No bows were found at the site. Wooden items such as bows preserve poorly. The oldest intact bows, found in northern European bogs, date to around 11,000 years ago, Metz says.

Previous stone and bone point discoveries suggest that bow-and-arrow hunting originated in Africa between about 80,000 and 60,000 years ago. And previously recovered fossil teeth indicate that H. sapiens visited Grotte Mandrin as early as 56,800 years ago, well before Neandertals’ demise around 40,000 years ago and much earlier than researchers had thought that H. sapiens first reached Europe (SN: 2/9/22).

“We’ve shown that the earliest known Homo sapiens to migrate into Neandertal territories had mastered the use of the bow,” Metz says.

No evidence suggests that Neandertals already present in Europe at that time launched arrows at prey. It’s also unclear whether archery provided any substantial hunting advantages to H. sapiens relative to spears that were thrust or thrown by Neandertals.
Among 852 stone artifacts excavated in a H. sapiens sediment layer at Grotte Mandrin dated to about 54,000 years ago, 196 triangular stone points displayed high-impact damage. Another 15 stone points showed signs of both high-impact damage and alterations caused by butchery activities, such as cutting.

Comparisons of those finds were made to damage on stone replicas of the artifacts that the researchers used as arrowheads shot from bows and as the tips of spears inserted in handheld throwing devices. Additional comparative evidence came from stone and bone arrowheads used by recent and present-day hunting groups.

Impact damage along the edges of stone points from the French site indicated that these implements had been attached at the bottom to shafts.

The smallest Grotte Mandrin points, many with a maximum width of no more than 10 millimeters, could have pierced animals’ hides only when shot from bows as the business ends of arrows, the researchers say. Experiments they conducted with replicas of the ancient stone points found that stone points less than 10 millimeters wide reach effective hunting speeds only when attached to arrow shafts propelled by a bow.

Larger stone points, some of them several times the size of the smaller points, could have been arrowheads or might have tipped spears that were thrown or thrust by hand or launched from handheld spear throwers, the researchers conclude.

Lombard, the University of Johannesburg archaeologist, suspects that the first H. sapiens at the French rock-shelter hunted with bows and arrows as well as with spears, depending on where and what they were hunting. Earlier studies directed by Lombard indicated that sub-Saharan Africans similarly alternated between these two types of hunting weapons starting between about 70,000 and 58,000 years ago.

H. sapiens newcomers to Europe may have learned from Neandertals that spear hunting in large groups takes precedence on frigid landscapes, where bow strings can easily snap and long-distance pursuit of prey is not energy efficient, Lombard says.

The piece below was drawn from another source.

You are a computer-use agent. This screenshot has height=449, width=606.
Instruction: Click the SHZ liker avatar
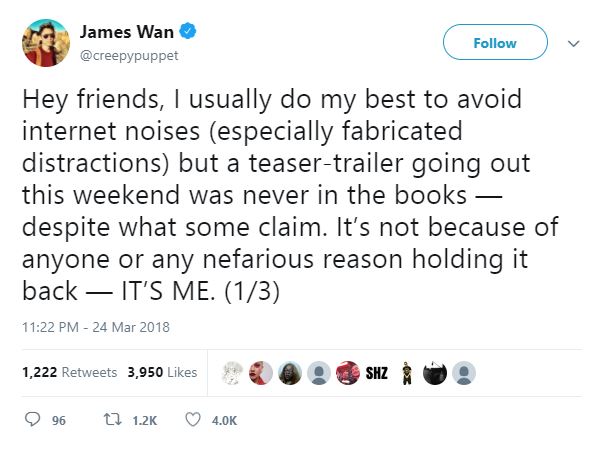(x=376, y=373)
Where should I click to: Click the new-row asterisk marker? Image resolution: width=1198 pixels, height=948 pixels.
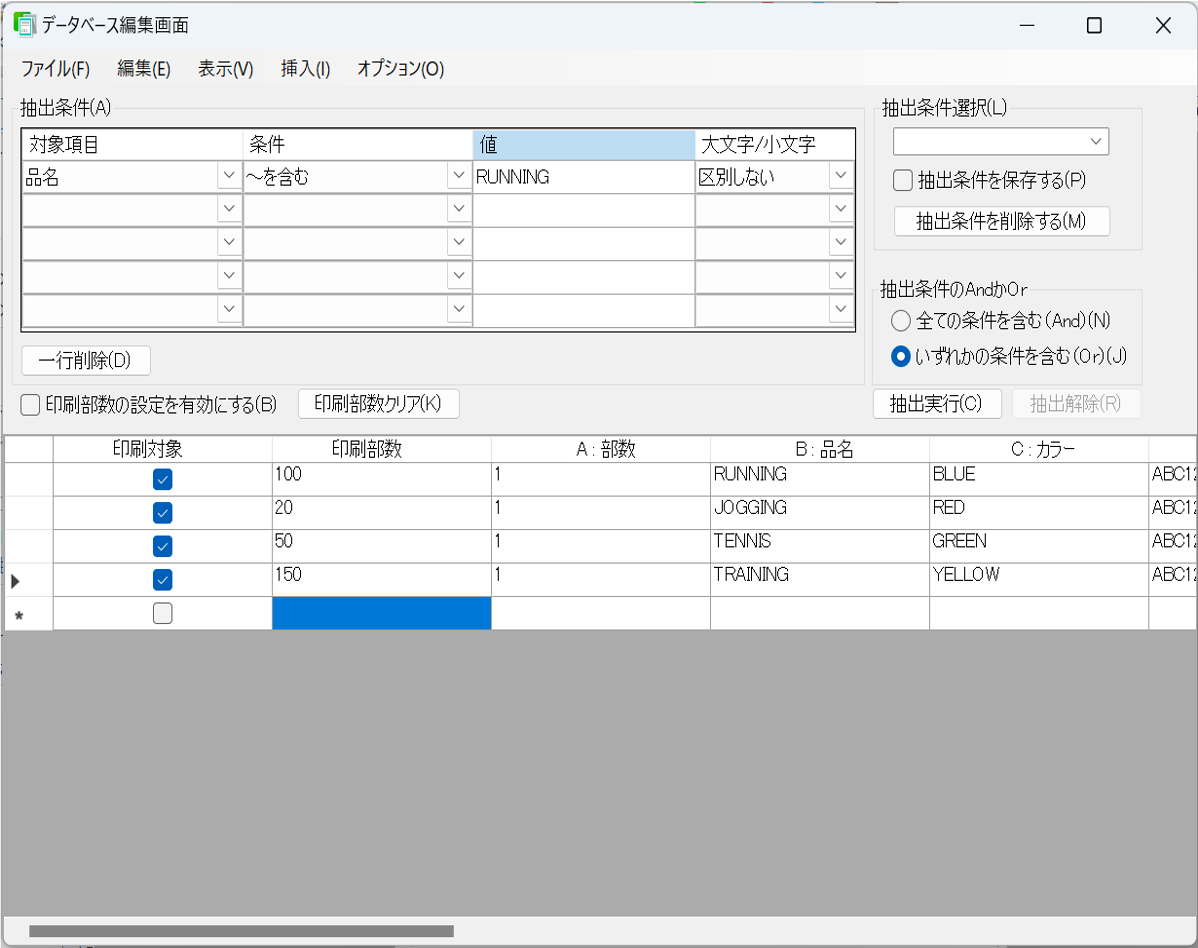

But learning about archery from H. sapiens may not have been in the cards for Neandertals. Based on prior analyses of brain impressions on the inside surfaces of fossil skulls, Lombard suspects that Neandertals’ brains did not enable the enhanced visual and spatial abilities that H. sapiens exploited to hunt with bows and arrows.

That’s a possibility, though other controversial evidence suggests that Neandertals behaved no differently from Stone Age H. sapiens (SN: 3/26/20).If Grotte Mandrin Neandertals never hunted with bows and arrows but still survived just fine alongside H. sapiens archers for roughly 14,000 years, reasons for Neandertals’ ultimate demise remain as mysterious as ever.